··· PASSAGE
The curse of loving white people

| Senior Editor

The rot that ends a friendship begins long before the friendship itself collapses into a pile of festering memories. Retracing those memories, the end starts to seem inevitable. Corruption as deep as the root, amity raced against time to reach the greatest heights possible before gravity and corroded foundations brought it crashing back to the ground.

Late at night, I think about one pile of rotted wood I found myself standing amongst years ago. One of my closest friends in high school became a white nationalist.

Looking back at my relationship with Nick (a pseudonym), the blight that would end our friendship was present at the outset. I was always angry, loud and honest. He was always a conservative and deeply appreciative of tradition. In freshman year, he was proud of his European heritage, but I interpreted his sentiments as ironic. He would regularly shout “Deus Vult” in AP Euro, which reads like a red flag now but, at the time, I dismissed it as a joke. By sophomore year, his conservatism and cultural values were starting to form a rift in our relationship. Junior year we tried to go on, not talking about politics and trying to enjoy each other’s presence, but by senior year, I was deriding him as a bigot and he was dismissing me as a Social Justice Warrior. What little civility we shared was pushed to the brink by the election of Donald Trump. Over the 2016 election cycle, I watched Nick shift from a fan of Marco Rubio—fiercely conservative but not supportive of the violent rhetoric that Trump was spewing—to a full-throated supporter of Trump’s most heinous promises.

I cried the day Donald Trump was inaugurated. Meanwhile, Nick was joyous, chanting “build that wall,” and laughing as if the “good times”—times where Nick’s people were thriving, often at the expense of mine—were back. The rot that formed at the base of friendship had finally—fatally—spread.

We’ve spoken twice since high school. First, a belated birthday wish. Second, a brief Facebook message. And with that, the last living strands of our relationship decayed into memory.
······
··· DATASET EXCERPTS
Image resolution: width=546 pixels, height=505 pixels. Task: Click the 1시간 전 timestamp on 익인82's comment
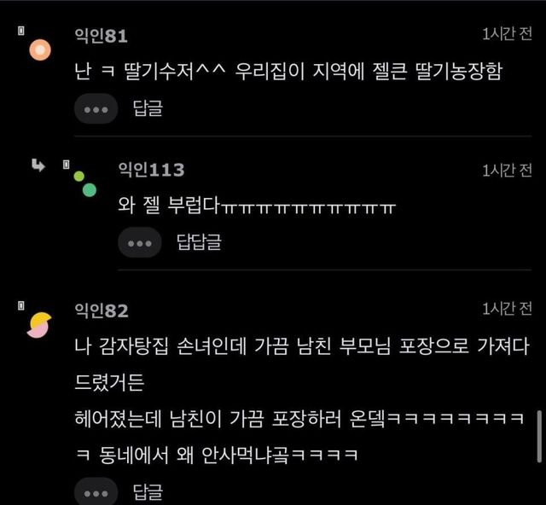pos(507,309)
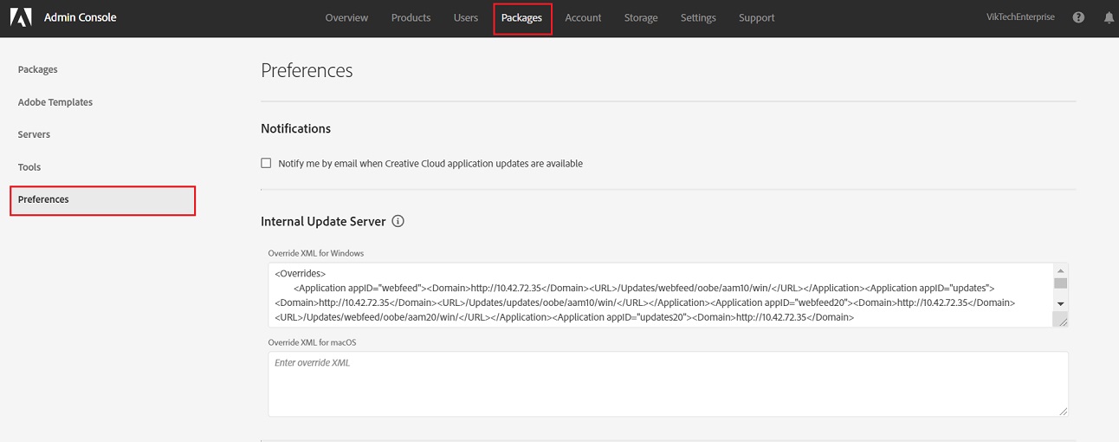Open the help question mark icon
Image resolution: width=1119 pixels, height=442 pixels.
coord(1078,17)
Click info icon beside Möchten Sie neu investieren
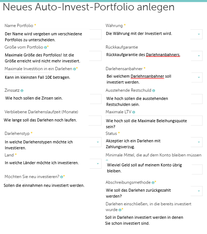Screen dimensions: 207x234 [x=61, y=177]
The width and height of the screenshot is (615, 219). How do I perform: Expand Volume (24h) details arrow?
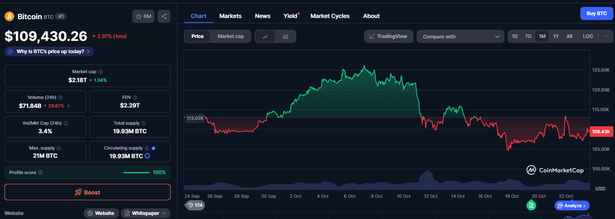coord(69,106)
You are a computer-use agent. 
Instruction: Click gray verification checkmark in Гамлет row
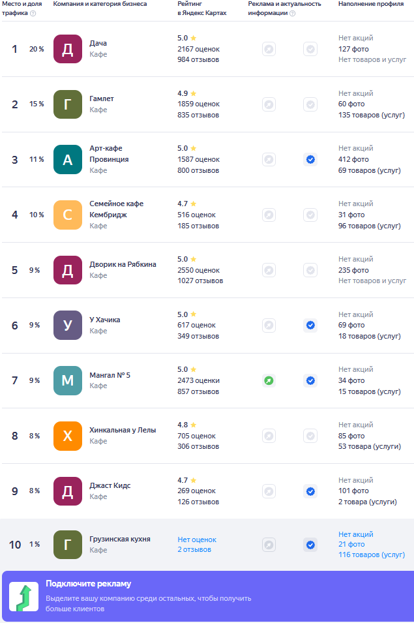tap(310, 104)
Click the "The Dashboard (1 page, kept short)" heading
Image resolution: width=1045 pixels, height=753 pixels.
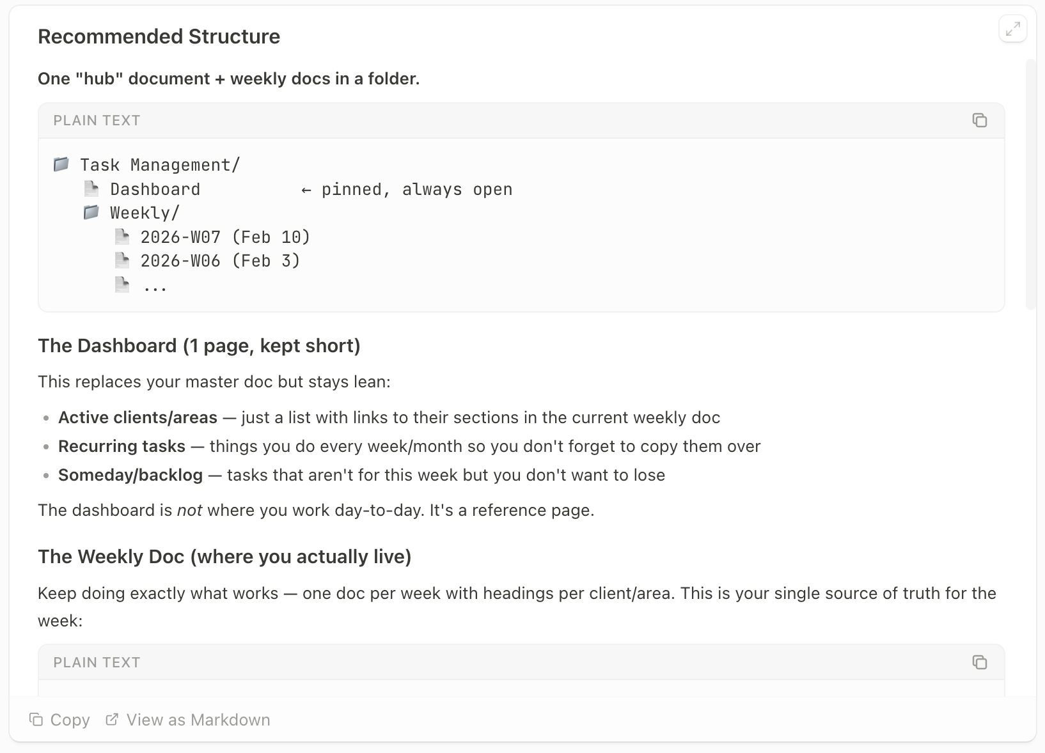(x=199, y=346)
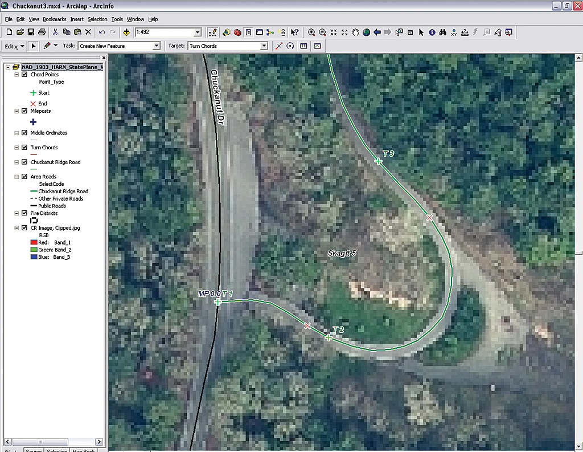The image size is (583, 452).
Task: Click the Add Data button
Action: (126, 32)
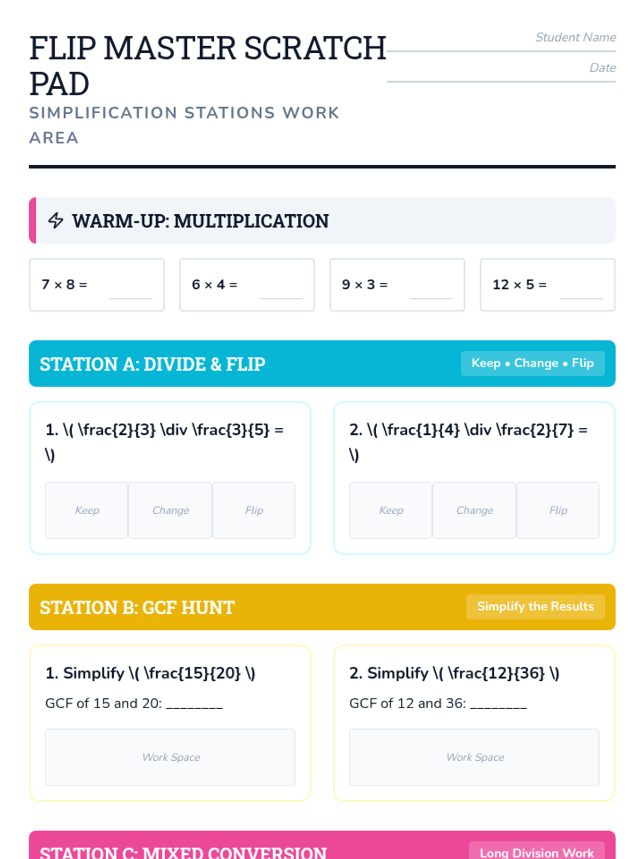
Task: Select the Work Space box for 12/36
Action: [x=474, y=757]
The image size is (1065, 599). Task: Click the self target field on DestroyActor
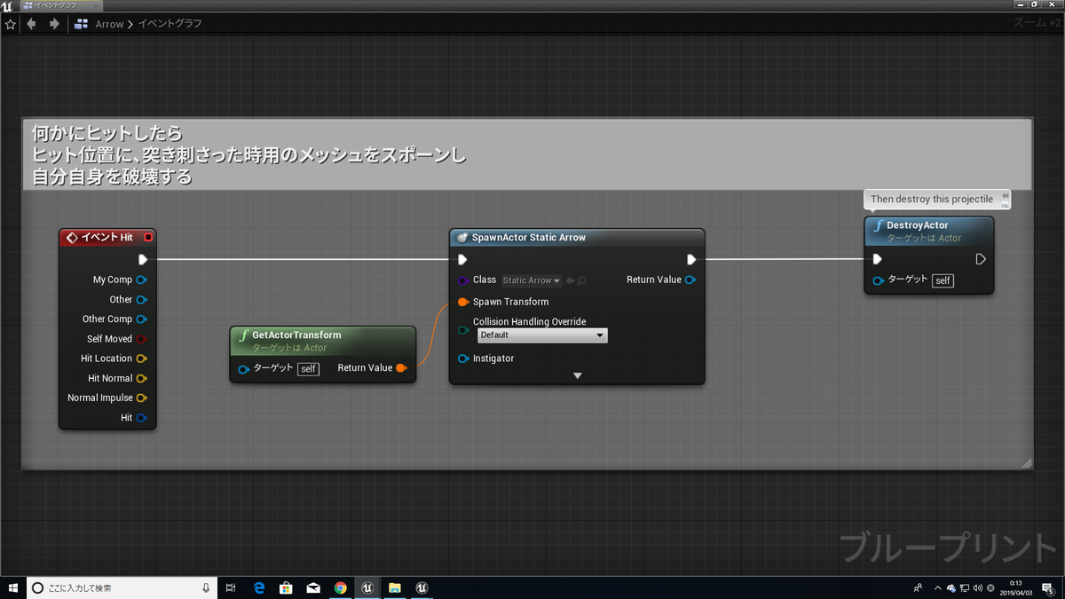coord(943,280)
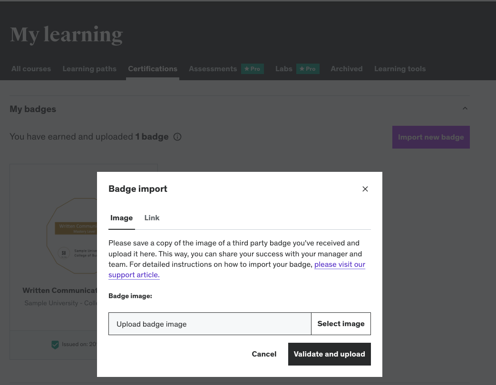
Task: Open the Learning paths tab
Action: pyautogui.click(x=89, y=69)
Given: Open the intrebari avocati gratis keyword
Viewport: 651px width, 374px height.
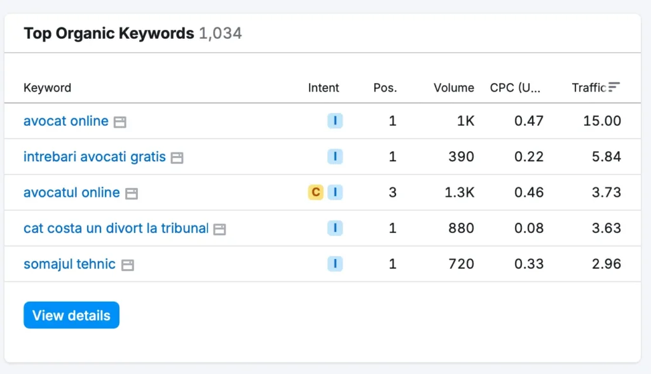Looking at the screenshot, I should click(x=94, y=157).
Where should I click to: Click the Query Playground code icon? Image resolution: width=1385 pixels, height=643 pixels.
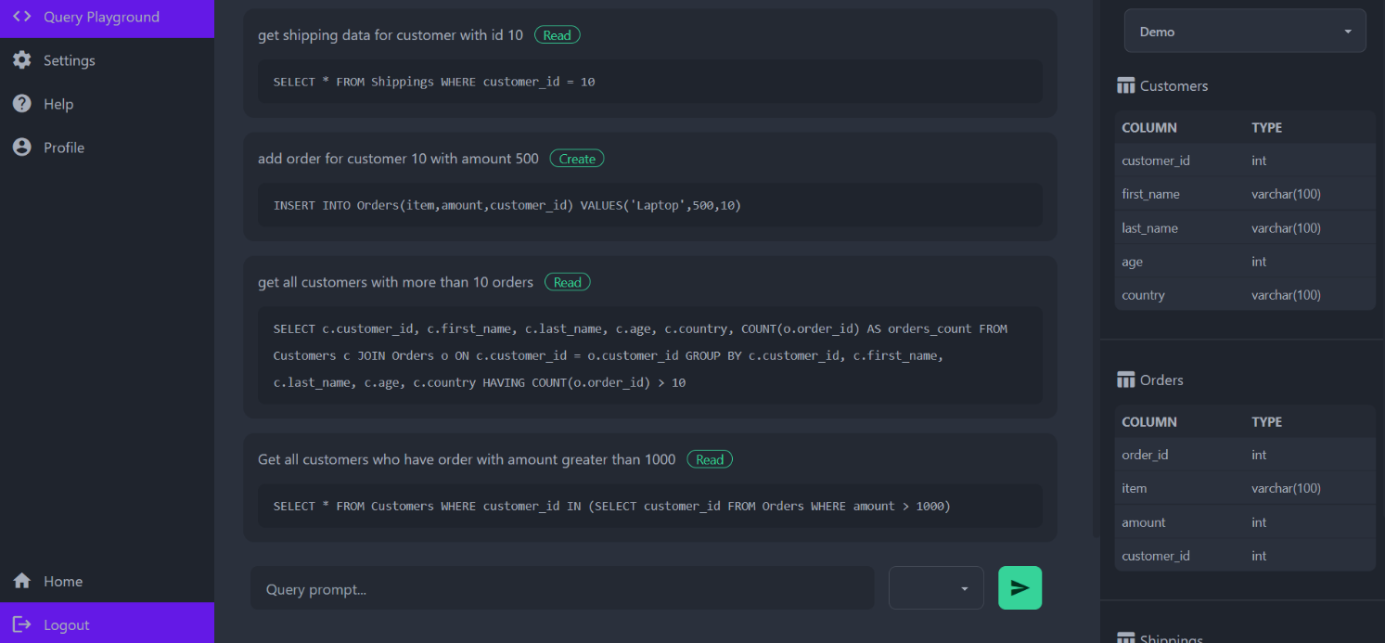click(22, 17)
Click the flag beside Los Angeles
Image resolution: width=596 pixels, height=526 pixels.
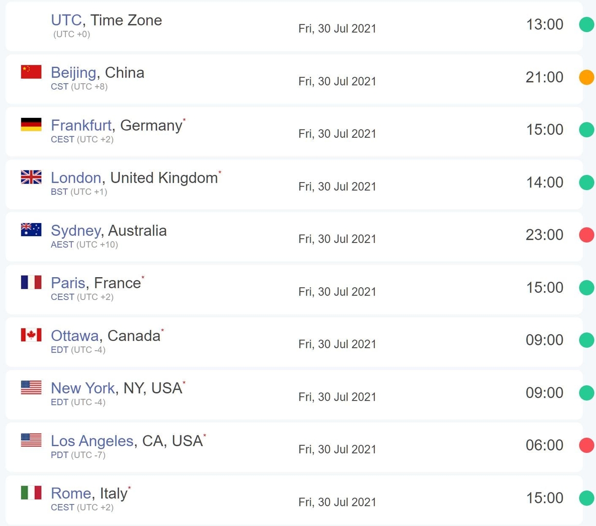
······
▶ **TASK INSTRUCTIONS**:
[1] Translate this sentence from the essay about the lost friendship into Spanish: "I cried the day Donald Trump was inaugurated."
[2] Recast the records from their first line through the line containing "tap(310, 104)", inclusive, as a Markdown table with the columns Row and Line, numbering each line and skipping blank ones. Leave the pictures out.

▶ **SOLUTIONS TO THE TASKS**:
[1] Lloré el día en que Donald Trump asumió la presidencia.

[2]
| Row | Line |
|---|---|
| 1 | Image resolution: width=546 pixels, height=505 pixels. Task: Click the 1시간 전 timestamp on 익인82's comment |
| 2 | pos(507,309) |
| 3 | Open the help question mark icon |
| 4 | Image resolution: width=1119 pixels, height=442 pixels. |
| 5 | coord(1078,17) |
| 6 | Click info icon beside Möchten Sie neu investieren |
| 7 | Screen dimensions: 207x234 [x=61, y=177] |
| 8 | The width and height of the screenshot is (615, 219). How do I perform: Expand Volume (24h) details arrow? |
| 9 | coord(69,106) |
| 10 | You are a computer-use agent.  |
| 11 | Instruction: Click gray verification checkmark in Гамлет row |
| 12 | tap(310, 104) |